DATA ENTRIES.
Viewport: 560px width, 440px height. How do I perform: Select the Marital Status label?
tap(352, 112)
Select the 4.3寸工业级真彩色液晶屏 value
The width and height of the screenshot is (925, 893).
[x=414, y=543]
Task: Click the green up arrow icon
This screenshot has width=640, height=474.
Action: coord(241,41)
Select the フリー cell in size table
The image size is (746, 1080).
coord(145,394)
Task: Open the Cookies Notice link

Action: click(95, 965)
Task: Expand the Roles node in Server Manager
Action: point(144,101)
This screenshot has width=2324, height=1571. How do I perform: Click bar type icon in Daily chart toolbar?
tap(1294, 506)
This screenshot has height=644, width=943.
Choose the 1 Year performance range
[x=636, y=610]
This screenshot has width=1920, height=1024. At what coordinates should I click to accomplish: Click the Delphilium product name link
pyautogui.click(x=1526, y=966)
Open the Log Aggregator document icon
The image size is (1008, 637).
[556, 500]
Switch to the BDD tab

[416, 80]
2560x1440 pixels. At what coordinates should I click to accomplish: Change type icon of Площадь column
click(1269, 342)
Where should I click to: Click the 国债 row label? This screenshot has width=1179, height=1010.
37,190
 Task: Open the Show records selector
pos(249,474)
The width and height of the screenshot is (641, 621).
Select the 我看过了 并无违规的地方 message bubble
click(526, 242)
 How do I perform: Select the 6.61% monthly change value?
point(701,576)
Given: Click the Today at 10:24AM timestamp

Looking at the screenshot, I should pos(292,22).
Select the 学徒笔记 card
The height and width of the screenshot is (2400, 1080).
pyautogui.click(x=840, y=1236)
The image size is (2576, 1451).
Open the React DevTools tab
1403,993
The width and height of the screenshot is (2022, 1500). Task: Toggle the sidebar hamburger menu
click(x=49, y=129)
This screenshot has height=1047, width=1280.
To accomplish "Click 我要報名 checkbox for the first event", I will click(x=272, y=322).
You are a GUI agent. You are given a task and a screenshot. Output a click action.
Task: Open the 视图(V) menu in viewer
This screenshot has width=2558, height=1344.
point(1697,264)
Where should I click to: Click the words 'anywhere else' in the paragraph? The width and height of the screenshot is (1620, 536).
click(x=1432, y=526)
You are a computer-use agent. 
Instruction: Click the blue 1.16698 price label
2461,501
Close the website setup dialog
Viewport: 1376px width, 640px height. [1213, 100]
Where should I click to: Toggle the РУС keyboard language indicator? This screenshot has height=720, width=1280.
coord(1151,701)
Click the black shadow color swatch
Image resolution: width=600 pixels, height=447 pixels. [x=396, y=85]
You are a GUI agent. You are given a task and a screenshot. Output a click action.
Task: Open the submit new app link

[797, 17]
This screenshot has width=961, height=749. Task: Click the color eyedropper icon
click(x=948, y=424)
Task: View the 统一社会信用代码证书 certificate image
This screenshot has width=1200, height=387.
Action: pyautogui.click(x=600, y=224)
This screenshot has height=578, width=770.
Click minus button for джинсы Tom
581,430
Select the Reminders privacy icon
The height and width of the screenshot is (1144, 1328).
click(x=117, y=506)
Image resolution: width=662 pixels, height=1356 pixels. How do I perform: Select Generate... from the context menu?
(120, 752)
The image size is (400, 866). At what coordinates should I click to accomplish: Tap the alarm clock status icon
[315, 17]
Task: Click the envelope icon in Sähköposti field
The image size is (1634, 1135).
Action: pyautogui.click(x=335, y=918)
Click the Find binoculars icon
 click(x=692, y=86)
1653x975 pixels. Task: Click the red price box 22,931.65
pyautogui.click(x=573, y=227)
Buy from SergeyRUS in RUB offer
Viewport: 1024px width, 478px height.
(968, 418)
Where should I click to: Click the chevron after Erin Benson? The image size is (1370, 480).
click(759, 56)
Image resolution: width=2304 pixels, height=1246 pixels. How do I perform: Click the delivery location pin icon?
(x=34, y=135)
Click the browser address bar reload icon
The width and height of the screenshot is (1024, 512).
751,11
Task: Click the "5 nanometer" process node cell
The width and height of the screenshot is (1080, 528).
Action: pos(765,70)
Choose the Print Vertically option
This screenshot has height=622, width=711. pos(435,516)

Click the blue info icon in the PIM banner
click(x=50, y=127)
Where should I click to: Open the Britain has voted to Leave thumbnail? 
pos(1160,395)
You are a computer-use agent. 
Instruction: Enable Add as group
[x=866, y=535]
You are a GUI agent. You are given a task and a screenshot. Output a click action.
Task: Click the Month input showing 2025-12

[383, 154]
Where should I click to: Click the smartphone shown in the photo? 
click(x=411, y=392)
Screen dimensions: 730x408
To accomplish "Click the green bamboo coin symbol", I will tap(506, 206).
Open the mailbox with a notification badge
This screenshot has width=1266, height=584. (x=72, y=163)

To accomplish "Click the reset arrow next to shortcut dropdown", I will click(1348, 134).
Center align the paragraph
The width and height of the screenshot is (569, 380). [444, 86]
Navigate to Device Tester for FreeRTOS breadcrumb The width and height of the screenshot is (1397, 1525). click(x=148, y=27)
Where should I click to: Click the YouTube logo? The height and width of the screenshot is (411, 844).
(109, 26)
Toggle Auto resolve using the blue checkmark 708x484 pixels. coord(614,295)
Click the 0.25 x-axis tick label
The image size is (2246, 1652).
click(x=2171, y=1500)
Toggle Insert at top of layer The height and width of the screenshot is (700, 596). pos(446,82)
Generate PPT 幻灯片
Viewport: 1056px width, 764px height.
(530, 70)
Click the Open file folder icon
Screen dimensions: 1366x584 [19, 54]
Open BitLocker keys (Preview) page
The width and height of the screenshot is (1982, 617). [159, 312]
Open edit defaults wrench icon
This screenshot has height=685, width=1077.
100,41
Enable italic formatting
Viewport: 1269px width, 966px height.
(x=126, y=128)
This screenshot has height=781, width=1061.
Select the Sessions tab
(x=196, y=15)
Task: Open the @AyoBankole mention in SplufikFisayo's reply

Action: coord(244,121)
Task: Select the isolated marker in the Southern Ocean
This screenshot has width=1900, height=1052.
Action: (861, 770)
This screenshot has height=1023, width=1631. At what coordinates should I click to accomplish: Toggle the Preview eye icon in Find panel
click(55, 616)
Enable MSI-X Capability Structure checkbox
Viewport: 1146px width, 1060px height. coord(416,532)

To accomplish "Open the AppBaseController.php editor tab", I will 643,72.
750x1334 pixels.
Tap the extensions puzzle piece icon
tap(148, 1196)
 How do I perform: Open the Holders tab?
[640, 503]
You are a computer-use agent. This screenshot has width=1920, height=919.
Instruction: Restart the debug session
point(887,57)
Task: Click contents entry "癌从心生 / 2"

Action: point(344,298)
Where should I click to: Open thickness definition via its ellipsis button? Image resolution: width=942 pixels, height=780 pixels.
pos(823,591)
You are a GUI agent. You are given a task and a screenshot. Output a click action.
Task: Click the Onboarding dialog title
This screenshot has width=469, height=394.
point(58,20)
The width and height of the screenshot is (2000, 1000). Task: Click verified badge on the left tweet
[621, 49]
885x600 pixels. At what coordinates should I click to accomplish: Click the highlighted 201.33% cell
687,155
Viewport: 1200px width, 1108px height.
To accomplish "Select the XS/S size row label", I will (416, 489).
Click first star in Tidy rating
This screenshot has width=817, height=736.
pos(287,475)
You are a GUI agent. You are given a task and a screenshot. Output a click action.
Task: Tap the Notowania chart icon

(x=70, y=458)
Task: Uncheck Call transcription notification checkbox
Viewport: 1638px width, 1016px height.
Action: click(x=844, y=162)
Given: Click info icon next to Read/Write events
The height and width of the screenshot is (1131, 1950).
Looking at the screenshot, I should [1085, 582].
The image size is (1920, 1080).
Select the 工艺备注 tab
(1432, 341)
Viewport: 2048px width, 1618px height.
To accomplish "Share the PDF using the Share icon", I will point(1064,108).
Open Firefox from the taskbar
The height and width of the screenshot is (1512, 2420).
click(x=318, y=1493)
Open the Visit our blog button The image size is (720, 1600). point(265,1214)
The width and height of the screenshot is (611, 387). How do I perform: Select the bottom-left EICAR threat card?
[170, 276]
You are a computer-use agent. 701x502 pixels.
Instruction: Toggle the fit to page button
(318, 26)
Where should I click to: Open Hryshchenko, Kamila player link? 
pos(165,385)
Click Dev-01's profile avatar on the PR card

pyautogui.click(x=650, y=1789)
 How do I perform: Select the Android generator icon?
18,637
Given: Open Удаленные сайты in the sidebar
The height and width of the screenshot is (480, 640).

GIVEN REQUEST. Copy out the records everything from the line containing "Toggle Auto resolve" down to the line containing "I will 643,72.", both included, with each line repeated exactly as it appears.

FINISHED ANSWER.
Toggle Auto resolve using the blue checkmark 708x484 pixels. coord(614,295)
Click the 0.25 x-axis tick label
The image size is (2246, 1652).
click(x=2171, y=1500)
Toggle Insert at top of layer The height and width of the screenshot is (700, 596). pos(446,82)
Generate PPT 幻灯片
Viewport: 1056px width, 764px height.
(530, 70)
Click the Open file folder icon
Screen dimensions: 1366x584 [19, 54]
Open BitLocker keys (Preview) page
The width and height of the screenshot is (1982, 617). [159, 312]
Open edit defaults wrench icon
This screenshot has height=685, width=1077.
100,41
Enable italic formatting
Viewport: 1269px width, 966px height.
(x=126, y=128)
This screenshot has height=781, width=1061.
Select the Sessions tab
(x=196, y=15)
Task: Open the @AyoBankole mention in SplufikFisayo's reply

Action: coord(244,121)
Task: Select the isolated marker in the Southern Ocean
This screenshot has width=1900, height=1052.
Action: (861, 770)
This screenshot has height=1023, width=1631. At what coordinates should I click to accomplish: Toggle the Preview eye icon in Find panel
click(55, 616)
Enable MSI-X Capability Structure checkbox
Viewport: 1146px width, 1060px height. coord(416,532)

To accomplish "Open the AppBaseController.php editor tab", I will 643,72.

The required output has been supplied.